==== RECORDS FOR THIS EXERCISE
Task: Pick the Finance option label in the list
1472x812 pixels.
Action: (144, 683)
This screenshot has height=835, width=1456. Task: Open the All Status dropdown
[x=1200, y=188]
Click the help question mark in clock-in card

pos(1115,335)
========
WORK INSTRUCTIONS:
Reproduce the material verbatim, beginning at the line that contains "This screenshot has" and continuing through the final line of the material.

OUTPUT FOR THIS EXERCISE:
This screenshot has height=835, width=1456. Task: Open the All Status dropdown
[x=1200, y=188]
Click the help question mark in clock-in card

pos(1115,335)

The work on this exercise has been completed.